:: TASK 1 ::
List every question, each ending in a question mark, that appears in the passage on finding a best friend below.

:: SELECTED PASSAGE ::
>>
This woman senses from 3,000 miles away that I need to talk to her. There have been times when I’ve ranted on for an hour and she has never said a word. When she does say something it is usually a reminder for me to breathe. I sometimes feel guilty that I dominate the conversation. But, that’s the way our relationship has always been – she’s always been the listener. I’ve always been the talker. Somehow it works.

Anyone who is a non-alcoholic surrounded in the muck of alcoholism, needs a friend like Carrot. If you are in that situation and don’t have one – get one. Get one now! You may have to cultivate one, seek one out. If you look around and keep looking for the signs, you will find one.

I have a few tips on finding a best friend.

It should be someone of the same gender. Men and women are different. It’s not that they can’t be friends – of course they can – but the life view is different and often one is not able to see the other’s point of view. I have a male friend and sometimes I look at him and say – “Are you kidding me? Is that how you really feel?” I could never tell him that sometimes the way Riley scratches his balls makes me sick because he doesn’t wash his hands afterward. He would think that to be perfectly normal and not understand why I hate it. He might even question that I said it – that would be worse. I have enough guilt on my own.

If you attend Alanon meetings you already have a wealth of possible best friends. They share and understand many of the same things that are happening in your life. Sharing with these people is easy.

Who’s that in the same section as you in the bookstore? Could it be a potential friend? If they are in the same section, you must share something in common. And if it’s in the section containing books on alcoholism – it’s even better.
<<
:: TASK 2 ::
Copy the entries exactly. Begin at the first entry and stop after the line that contains "[x=419, y=720]".

Entries pointing to words and elements
>>
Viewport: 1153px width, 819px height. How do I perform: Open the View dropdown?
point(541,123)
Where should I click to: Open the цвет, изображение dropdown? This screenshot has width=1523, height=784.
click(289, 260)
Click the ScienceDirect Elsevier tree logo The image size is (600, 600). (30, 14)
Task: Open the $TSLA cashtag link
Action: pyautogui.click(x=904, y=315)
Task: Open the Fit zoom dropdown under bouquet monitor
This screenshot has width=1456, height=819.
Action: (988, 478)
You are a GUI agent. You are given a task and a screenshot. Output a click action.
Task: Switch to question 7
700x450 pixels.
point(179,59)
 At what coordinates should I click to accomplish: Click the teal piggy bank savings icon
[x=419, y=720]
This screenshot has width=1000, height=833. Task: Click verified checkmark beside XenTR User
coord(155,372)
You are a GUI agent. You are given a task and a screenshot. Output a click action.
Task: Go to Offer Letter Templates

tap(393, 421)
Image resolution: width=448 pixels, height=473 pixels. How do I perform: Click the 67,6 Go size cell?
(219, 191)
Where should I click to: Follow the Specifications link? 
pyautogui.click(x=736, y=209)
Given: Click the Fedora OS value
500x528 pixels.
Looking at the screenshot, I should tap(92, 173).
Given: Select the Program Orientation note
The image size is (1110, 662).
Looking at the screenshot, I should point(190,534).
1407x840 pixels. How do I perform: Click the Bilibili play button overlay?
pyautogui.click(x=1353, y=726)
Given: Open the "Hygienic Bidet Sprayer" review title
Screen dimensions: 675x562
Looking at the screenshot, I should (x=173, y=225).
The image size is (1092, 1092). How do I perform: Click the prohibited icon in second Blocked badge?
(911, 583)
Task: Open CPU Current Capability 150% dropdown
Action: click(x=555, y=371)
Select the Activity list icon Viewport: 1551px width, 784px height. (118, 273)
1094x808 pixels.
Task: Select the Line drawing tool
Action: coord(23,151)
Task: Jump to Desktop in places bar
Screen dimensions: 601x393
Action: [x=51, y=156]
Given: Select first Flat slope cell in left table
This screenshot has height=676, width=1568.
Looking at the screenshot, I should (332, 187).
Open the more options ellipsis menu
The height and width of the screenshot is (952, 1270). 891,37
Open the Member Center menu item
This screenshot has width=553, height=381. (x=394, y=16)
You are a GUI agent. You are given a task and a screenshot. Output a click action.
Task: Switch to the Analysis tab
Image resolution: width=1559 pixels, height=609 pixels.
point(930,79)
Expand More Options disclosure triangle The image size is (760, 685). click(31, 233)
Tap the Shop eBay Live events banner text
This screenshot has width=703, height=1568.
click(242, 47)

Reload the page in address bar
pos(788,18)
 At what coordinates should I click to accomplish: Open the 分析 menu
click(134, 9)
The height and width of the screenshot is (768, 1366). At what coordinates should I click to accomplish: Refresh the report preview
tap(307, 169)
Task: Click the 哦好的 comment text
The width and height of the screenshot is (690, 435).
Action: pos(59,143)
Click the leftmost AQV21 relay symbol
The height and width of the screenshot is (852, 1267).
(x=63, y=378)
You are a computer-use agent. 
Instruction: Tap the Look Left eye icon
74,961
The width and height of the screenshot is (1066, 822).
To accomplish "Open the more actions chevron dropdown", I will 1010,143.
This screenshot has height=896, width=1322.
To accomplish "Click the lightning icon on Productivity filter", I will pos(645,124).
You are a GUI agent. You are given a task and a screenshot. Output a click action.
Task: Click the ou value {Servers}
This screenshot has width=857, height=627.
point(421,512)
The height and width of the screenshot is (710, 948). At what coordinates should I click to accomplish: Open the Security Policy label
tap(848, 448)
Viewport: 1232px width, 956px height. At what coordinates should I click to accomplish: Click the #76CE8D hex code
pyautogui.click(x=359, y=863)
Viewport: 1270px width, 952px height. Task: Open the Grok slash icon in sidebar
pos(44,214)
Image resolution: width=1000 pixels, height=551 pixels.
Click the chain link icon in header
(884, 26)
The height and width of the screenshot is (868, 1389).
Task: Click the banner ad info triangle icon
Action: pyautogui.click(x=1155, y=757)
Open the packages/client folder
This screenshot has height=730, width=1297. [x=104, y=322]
<<
:: EXERCISE OUTPUT 1 ::
- "Are you kidding me?"
- "Is that how you really feel?"
- "Who's that in the same section as you in the bookstore?"
- "Could it be a potential friend?"

:: EXERCISE OUTPUT 2 ::
Viewport: 1153px width, 819px height. How do I perform: Open the View dropdown?
point(541,123)
Where should I click to: Open the цвет, изображение dropdown? This screenshot has width=1523, height=784.
click(289, 260)
Click the ScienceDirect Elsevier tree logo The image size is (600, 600). (30, 14)
Task: Open the $TSLA cashtag link
Action: pyautogui.click(x=904, y=315)
Task: Open the Fit zoom dropdown under bouquet monitor
This screenshot has width=1456, height=819.
Action: (988, 478)
You are a GUI agent. You are given a task and a screenshot. Output a click action.
Task: Switch to question 7
700x450 pixels.
point(179,59)
 At what coordinates should I click to accomplish: Click the teal piggy bank savings icon
[x=419, y=720]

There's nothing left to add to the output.